Felaketten sonra ülkenin dünya ile bağlantılarının kesilmesi, en çok memleketlerinden uzakta olan Haitilileri tedirgin ediyor.
Üniversite okumak için İstanbul'a gelen Haitili 4 öğrenci, günlerdir aileleri ile görüşemiyor. Hayatta olup olmadıklarını dahi bilmiyorlar. Üzüntüden
derslerine adapte olamıyorlar. Maddi imkânsızlıktan dolayı ülkelerine de dönemeyen Haitili
gençler, büyük bir umutla gelecek iyi haberi bekliyor.
Robens Joseph, Joseph Johnobentz, Jeantel Cheramy ve Djeff Pierre, ülkelerinin en başarılı öğrencileri. İki yıl önce İstanbul'a üniversite eğitimi için gelmişler.

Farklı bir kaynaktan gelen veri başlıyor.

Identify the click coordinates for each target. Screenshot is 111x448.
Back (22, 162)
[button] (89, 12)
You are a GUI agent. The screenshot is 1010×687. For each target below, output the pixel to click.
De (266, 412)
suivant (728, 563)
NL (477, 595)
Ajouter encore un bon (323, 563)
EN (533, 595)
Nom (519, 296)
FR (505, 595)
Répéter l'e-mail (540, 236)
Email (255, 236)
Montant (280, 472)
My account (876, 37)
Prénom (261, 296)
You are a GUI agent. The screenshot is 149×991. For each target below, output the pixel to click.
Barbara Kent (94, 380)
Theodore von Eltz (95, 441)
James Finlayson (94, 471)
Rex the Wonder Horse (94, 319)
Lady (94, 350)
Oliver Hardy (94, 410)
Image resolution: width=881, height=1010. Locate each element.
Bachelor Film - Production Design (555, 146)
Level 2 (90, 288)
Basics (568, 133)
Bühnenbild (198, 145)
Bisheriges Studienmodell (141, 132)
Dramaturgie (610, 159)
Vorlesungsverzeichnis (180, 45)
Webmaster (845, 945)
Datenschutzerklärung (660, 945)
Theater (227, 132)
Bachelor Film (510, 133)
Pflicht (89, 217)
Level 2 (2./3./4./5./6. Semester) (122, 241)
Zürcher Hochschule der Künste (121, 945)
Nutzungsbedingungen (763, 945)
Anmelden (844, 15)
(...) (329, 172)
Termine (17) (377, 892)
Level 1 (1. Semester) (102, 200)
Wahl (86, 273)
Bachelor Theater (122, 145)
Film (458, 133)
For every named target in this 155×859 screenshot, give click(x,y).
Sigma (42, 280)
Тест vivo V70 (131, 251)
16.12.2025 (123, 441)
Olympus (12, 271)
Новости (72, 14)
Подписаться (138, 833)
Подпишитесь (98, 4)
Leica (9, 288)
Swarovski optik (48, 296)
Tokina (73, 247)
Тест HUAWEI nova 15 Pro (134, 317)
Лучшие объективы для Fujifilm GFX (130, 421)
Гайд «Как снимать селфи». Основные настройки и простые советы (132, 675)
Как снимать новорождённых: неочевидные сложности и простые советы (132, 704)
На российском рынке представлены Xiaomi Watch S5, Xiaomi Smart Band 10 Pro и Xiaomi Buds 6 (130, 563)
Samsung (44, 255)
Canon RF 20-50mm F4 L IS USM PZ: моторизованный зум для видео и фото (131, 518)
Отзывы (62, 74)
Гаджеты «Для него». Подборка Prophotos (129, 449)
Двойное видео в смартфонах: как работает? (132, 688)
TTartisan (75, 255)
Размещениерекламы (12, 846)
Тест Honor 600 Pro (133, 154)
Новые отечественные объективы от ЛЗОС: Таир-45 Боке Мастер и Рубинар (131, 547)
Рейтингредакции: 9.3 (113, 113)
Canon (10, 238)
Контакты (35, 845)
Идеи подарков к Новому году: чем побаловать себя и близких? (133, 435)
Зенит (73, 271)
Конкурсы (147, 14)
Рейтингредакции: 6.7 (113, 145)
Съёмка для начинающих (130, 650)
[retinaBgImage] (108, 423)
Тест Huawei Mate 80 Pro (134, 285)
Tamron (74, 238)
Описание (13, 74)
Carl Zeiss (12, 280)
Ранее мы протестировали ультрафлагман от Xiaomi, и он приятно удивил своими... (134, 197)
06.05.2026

Haiti'ye gidecek yol paraları olmadığından 2 yıldır ailelerini görmeye gidememişler.
Okullarını bitirinceye kadar da dönmeyi düşünmüyorlardı. Ta ki 12 Ocak Salı günü Haiti'yi yerle bir eden felaket haberini alana kadar. Gençlerin ailesi depremin en çok tahrip ettiği başkent Port-au-Prince'de yaşıyor. Yetkililerin, 2 milyonluk kentte "Taş taşın üstünde kalmadı. Binalar yerle bir oldu." açıklamaları, burada elleri kolları bağlı olan öğrencilerin yüreğine kor gibi düşmüş. "Üç gündür telefonla 15 dakikada bir arıyoruz ama ulaşamadık. Yaşayıp yaşamadıklarını dahi bilmiyoruz. Seslerini duyabilsek bizden mutlusu olmaz. Bir fırsatını bulsak, hemen
yardımlarına koşacağız." diyorlar.
İstanbul Teknik Üniversitesi'nde (İTÜ) çevre mühendisliği okuyan Jeantel Cheramy, günlerdir hiçbir yakınına ulaşamadığını gözyaşları içerisinde ifade ediyor. Jeantel, felaket haberini aldığı an yaşadıklarını şöyle anlatıyor: "
Depremin olduğu gece yurttaydım.
Uyumak için yatağıma girdim. Arkadaşım ülkemde büyük bir depremin olduğunu mesajla bildirdi. Hemen kalktım telefona sarıldım. Ama kimseye ulaşamadım. 3 gündür 15 dakikada bir arıyorum ama ulaşamıyorum." Çaresiz genç, okul,
hastane ve kiliselerin yıkıldığına dair haberleri okuyunca ailesinin hayatından endişe duymaya başlamış. Aklı ülkesinde olan Jeantel'in sınavları da kötü geçiyor. "Dün bir sınavım vardı ama tek kelime yazamadım." diyen öğrenci, para bulduğu an ülkesine yardıma koşacak. İstanbul Üniversitesi'nde (İÜ)
Tıp Fakültesi öğrencisi Joseph Johnobentz, depremin bu kadar büyük bir yıkıma yol açmasının evlerin iyi inşa edilmemesinden kaynaklandığını düşünüyor. Fay hattının zemine 8 km kadar yakından geçmesinin yıkımı artırdığına dikkat çekerken,
ibadet ettikleri 300 yıllık katedralin bile yıkıldığını belirtiyor. Joseph, daha önce bu kadar büyük bir depremle karşılaşmadıklarını, bu durumun bilim adamlarını da şaşırttığını dile getiriyor. En son 200 yıl önce deprem yaşadıklarını aktaran genç, ülkelerinin şu an her türlü
yardıma muhtaç olduğunu vurguluyor. İÜ İktisat Fakültesi 2. sınıfta okuyan Robens Joseph de para bulur bulmaz Haiti'ye koşacaklarını söylüyor. "Ruhum, aklım Haiti'de, ben buradayım." sözleriyle yaşadığı acıyı dile getiriyor. Robens, olayın sınav dönemine denk gelmesinin derslerini olumsuz etkileyeceğini şöyle ifade ediyor: "Ders çalışamıyorum. Okuduğum kitaba konsantre olamıyorum.
Sınavlarım galiba kötü geçecek. Hep ailemi düşünüyorum." Depremin zengin fakir ayırt etmeden yıkıp geçtiğinin altını çizen genç, "Yiyecek depolarımız da yerle bir olmuş. Kendimizi unuttuk, şu an tek derdimiz ülkemize yardım götürebilmek." diye konuşuyor.
İTÜ
Telekomünikasyon Mühendisliği bölümü öğrencisi Djeff Pierre ise ülkenin tüm
iletişim ağının çöktüğünü kaydediyor. Bu durumun kendilerini iyice paniğe sevk ettiğini belirtiyor.